June 2, 2026
How to Share Photos with Your Landlord Without Giving Access to Your Personal Cloud
Share photos with your landlord privately without exposing your cloud storage. Use expiring links to keep things professional and simple.

How to Share Photos with Your Landlord Without Giving Access to Your Personal Cloud
Documenting damage before you move in. Reporting a leaking pipe. Showing proof of a repair request. There are plenty of reasons you might need to send photos to your landlord — and very few of them should involve handing over access to your Google Drive, iCloud, or Dropbox.
Yet that's exactly what happens when you hit "share" on a photo inside your cloud storage app without thinking it through. A shared Google Drive folder can expose other files. An iCloud link can feel confusing for someone who doesn't use Apple devices. And Dropbox requires your landlord to create an account just to view a single image.
There's a simpler, more private way to do this.
Why Sharing Cloud Storage Links with Your Landlord Is a Bad Idea
When you share a folder or album from your personal cloud storage, you're not just sharing the photos inside it. Depending on your settings, you may be granting access to everything in that folder — including documents, receipts, or other photos you didn't intend to share.
Even with restricted sharing, cloud links are often permanent. That means your landlord (or anyone they forward the link to) could revisit those photos weeks or months later. If you update the folder, they may see those changes too.
There's also the compatibility problem.
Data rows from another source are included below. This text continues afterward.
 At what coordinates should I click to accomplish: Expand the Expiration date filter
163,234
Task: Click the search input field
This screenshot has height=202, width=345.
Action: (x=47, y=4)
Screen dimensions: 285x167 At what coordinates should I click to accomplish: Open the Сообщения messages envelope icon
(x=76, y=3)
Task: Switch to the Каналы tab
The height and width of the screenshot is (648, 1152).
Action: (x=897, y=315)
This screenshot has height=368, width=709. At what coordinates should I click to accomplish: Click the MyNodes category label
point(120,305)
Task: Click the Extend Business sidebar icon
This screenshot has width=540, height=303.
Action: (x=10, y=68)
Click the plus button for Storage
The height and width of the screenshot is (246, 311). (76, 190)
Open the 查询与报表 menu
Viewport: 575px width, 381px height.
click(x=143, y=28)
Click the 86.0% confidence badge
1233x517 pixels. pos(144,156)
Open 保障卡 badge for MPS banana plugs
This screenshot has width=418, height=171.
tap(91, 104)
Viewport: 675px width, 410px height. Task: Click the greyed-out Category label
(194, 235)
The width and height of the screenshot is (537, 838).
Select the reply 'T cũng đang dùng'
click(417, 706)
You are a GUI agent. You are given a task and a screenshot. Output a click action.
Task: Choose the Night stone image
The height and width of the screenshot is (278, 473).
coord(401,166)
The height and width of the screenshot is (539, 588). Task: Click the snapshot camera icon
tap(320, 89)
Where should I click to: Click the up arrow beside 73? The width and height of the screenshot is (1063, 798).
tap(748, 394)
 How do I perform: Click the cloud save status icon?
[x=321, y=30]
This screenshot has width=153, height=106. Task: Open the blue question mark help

If your landlord doesn't use Google or Apple products, they may hit a login wall before they can even see your photo. That friction causes delays exactly when you need a quick response — like when something is flooding.
What Actually Works: Sending a Temporary, Private Link
The cleanest solution is to share photos via a short-lived link that requires no login on either end.
You upload your photos, get a private link, send it, and the link automatically expires after whatever time frame you choose — 24 hours, a few days, or up to 30 days. No cloud folder. No account required for your landlord. No permanent trail.
This is how share-pics.com works. You upload your images, choose an expiry period, and share the link. Your landlord clicks it, sees the photos, and that's it. The link expires on schedule and the files are no longer accessible.
What Photos Should You Share with Your Landlord?
Move-in and move-out documentation is the most common use case. Photograph every room, every scuff, every appliance before you unpack — and do the same when you leave. These images can be the difference between getting your deposit back and losing it over damage you didn't cause.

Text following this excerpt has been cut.